— START OF Text extract —

Schmitt, the author of the Washington Post op/ed quoted above, is boss of the "Project for the New American Century," a foundation seemingly designed to provide a final refuge for the Jacobin crowd.

This is pretty tough stuff.  I always worry when all this bloodthirsty, death and destruction language pops up in the utterances of those who wish to influence policy and who clearly did so.

This guy is one of the head Neocons.  I was on a panel yesterday in which a former NSC staffer was asked to what extent the Neocons were responsible for President Bush’s decision to go to war.  He said, "They made the Kool-aid that others drank."  Schmitt’s present opinions are clarifying with regard to the quality of the brains in the heads of the men who took us to war.  Nothing is more warlike than a civilian with a political obsession and minimal combat experience.

Contrary to popular mythology and the drivel that soldiers tell women on occasion, there are always a fair number of people in armies who are not personally averse to combat.  They are the people who keep the outfit functioning under fire.  Shh!  Don’t tell anyone!  Nevertheless, it has been my experience that most of those so blessed (or damned) are not willing to advocate an easy resort to arms.  In the years that I spent in the Pentagon, it was almost a joke that the Joint Chiefs of Staff would always advise against war when the government gave them the opportunity to advise.  "A Council of War Never Votes To Fight" is an old military aphorism and I have known it to be true. Now, in the time of Generalissimo Rumsfeld it may be different.

So what is it that this paragon of the civilian tough guy crowd has as an option for extricating ourselves from the mess that he and his pals convinced the president to create?  He says we have to fight until "the so-called dead-enders are either dead or vanquished."

— END OF Text extract —
— START OF Given data —

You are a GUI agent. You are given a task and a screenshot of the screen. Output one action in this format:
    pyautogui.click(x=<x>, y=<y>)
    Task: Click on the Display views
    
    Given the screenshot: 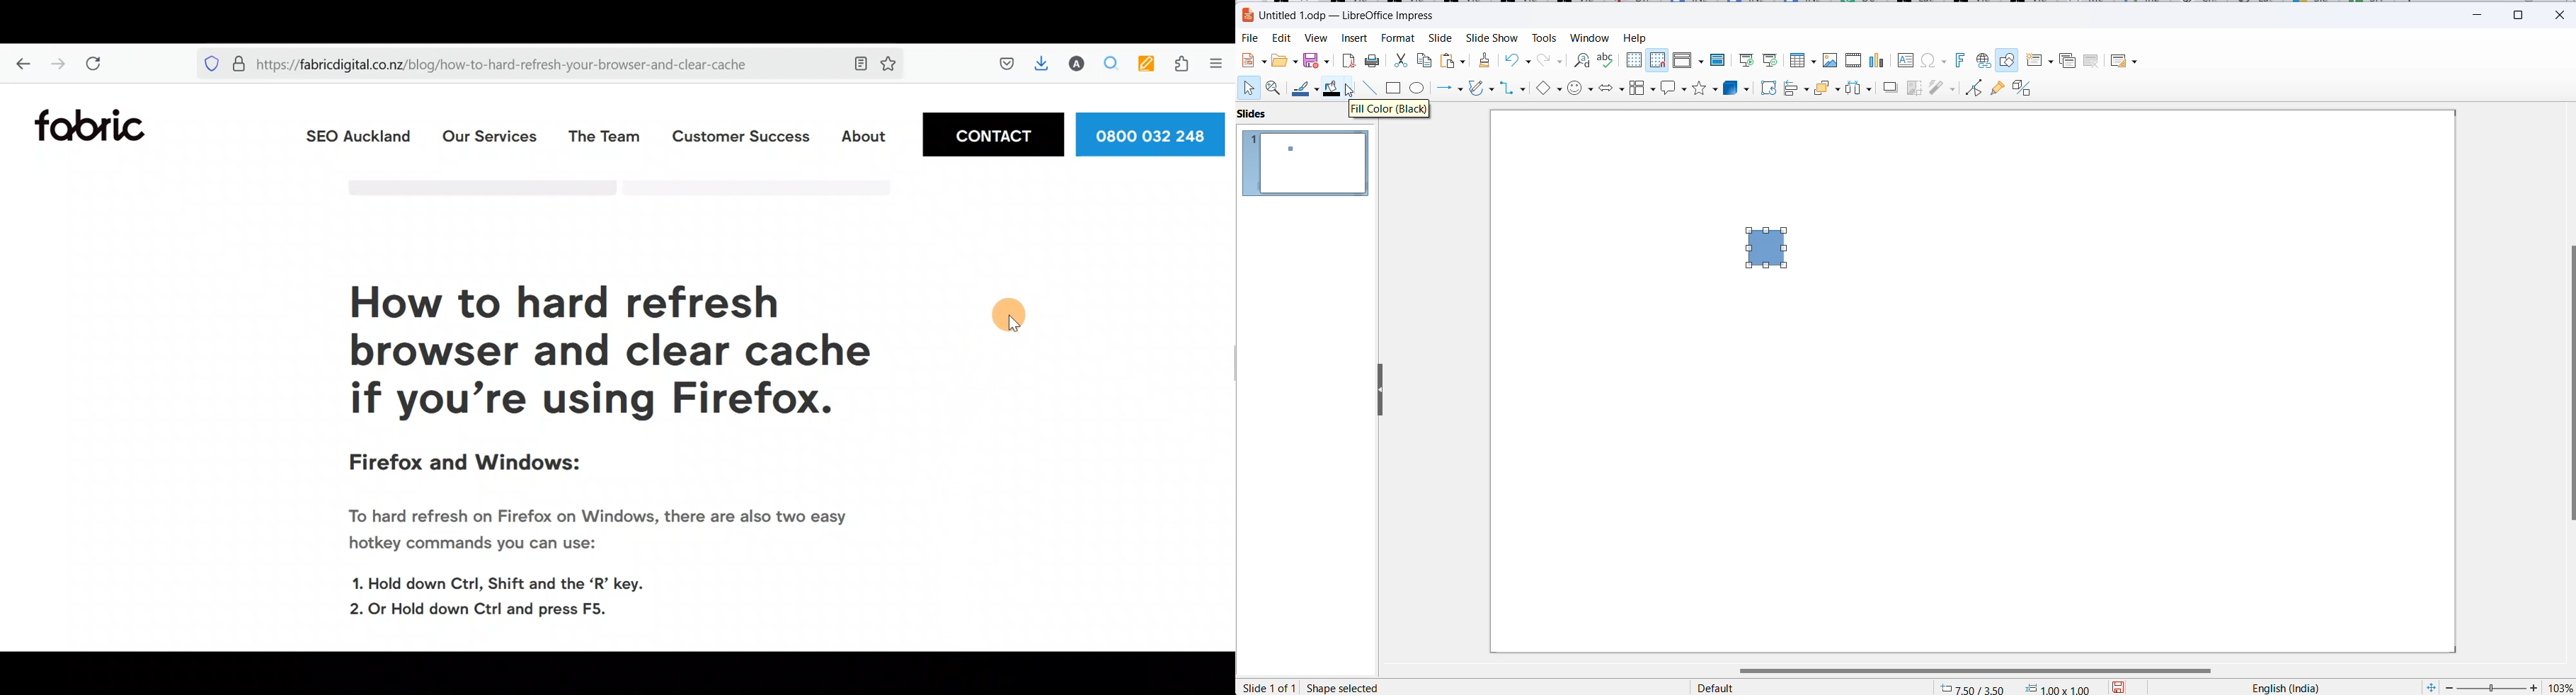 What is the action you would take?
    pyautogui.click(x=1687, y=59)
    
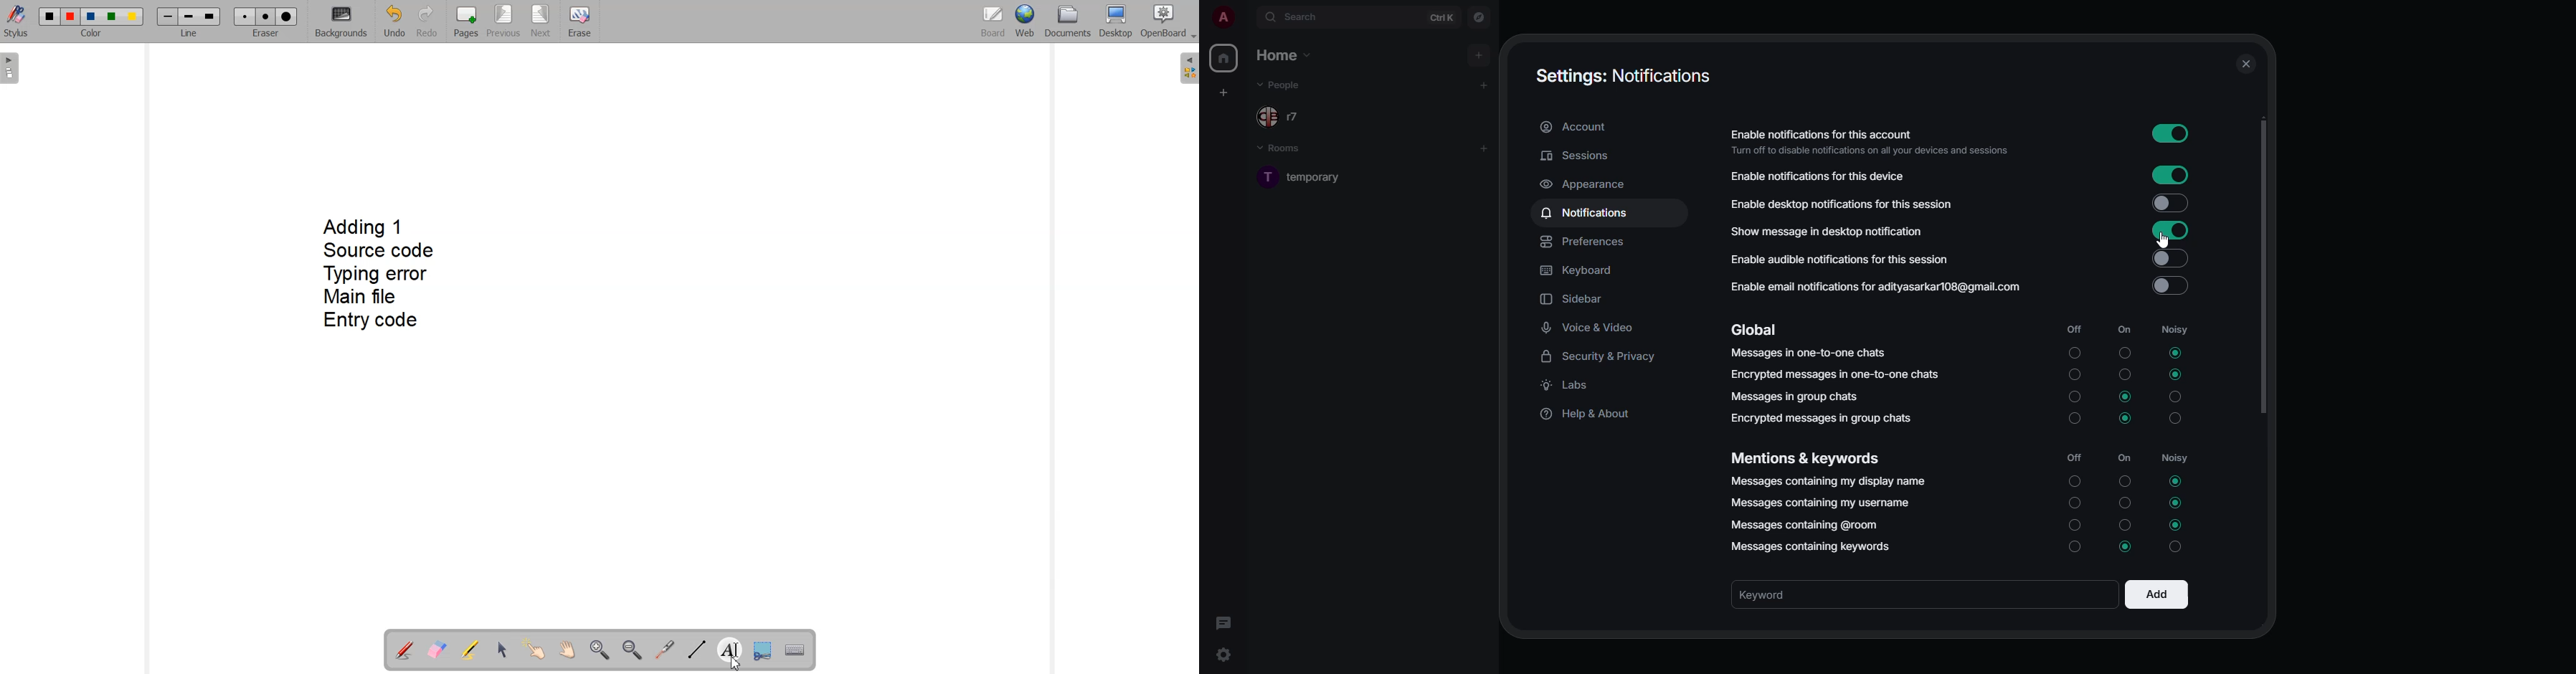 The width and height of the screenshot is (2576, 700). I want to click on Zoom out, so click(632, 650).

— END OF Given data —

- _Set exercise 1_: Please condense the paragraph beginning "Contrary to popular mythology" in the passage on the Neocons into a short list that keeps its main facts.
- _Set exercise 2_: Resume the passage on the Neocons after its final sentence, carrying its argument forward.

- _Exercise answer 1_:
- Contrary to popular myth and what soldiers sometimes tell women, armies always include a fair number of people who are not personally averse to combat. They keep the unit functioning under fire.
- In the writer's experience, most such people are unwilling to advocate an easy resort to arms.
- During the writer's Pentagon years, it was almost a joke that the Joint Chiefs of Staff always advised against war when given the chance.
- The old military aphorism "A Council of War Never Votes To Fight" has proven true in the writer's experience.
- Under "Generalissimo Rumsfeld," this may have changed.

- _Exercise answer 2_:
Continued BELOW:

What a brave soul!  "Let’s You and Him fight" might be the summation of this op/ed piece.  Political accommodation of the Sunni Arabs?  No.  A retreat from the lunacy of "One man, One vote" in an essentially tribal society?   No!  A Willingness to talk to the non-Jihadi insurgents?  No! No!

"Let’s You and Him Fight!!!"  This begins to make the idea of recruiting the "Young Republicans" as special counterinsurgency troops more and more attractive.

Yesterday Robert Kagan, who, along with Bill Cristol, advocated intervention in Iraq for years wrote a column in the Washington Post in which he essentially whined over the fact that victory has many friends but misfortune is an orphan.  Translation: People are nasty to us now and those on the Left who engaged their private obsessions on our behalf are now deserting us.  Sob…

People like Kagan schemed for a decade to achieve armed intervention in Iraq.  They wrote and caused to be passed by compliant members, the "Iraq Liberation Act" 0f 1998.  They did it "to force Clinton’s hand" on Iraq.  The staffers who did it boasted to me of their achievement at the time.  And he wants sympathy?  His column ends thusly:

"It’s interesting to watch people rewrite history, even their own. My father recently recalled for me a line from Thucydides, which Pericles delivered to the Athenians in the difficult second year of the three-decade war with Sparta. "I am the same man and do not alter, it is you who change, since in fact you took my advice while unhurt, and waited for misfortune to repent of it.""  Schmitt

Ah, the Funeral Oration.  My Classics teachers would be glad that it is still remembered, but Pericles was a fighting man as well an orator.

My favorite part of the "Peloponesian War" has always been the "Melian Dialogue" in which Athens attacks and utterly destroys a small, harmless and neutral city state with which the Athenians had no real cause for anger.

it was just "policy" to do so, and the "greater good" of Athenian leadership of the Greek World was served.

Don’t whine!  Any of you!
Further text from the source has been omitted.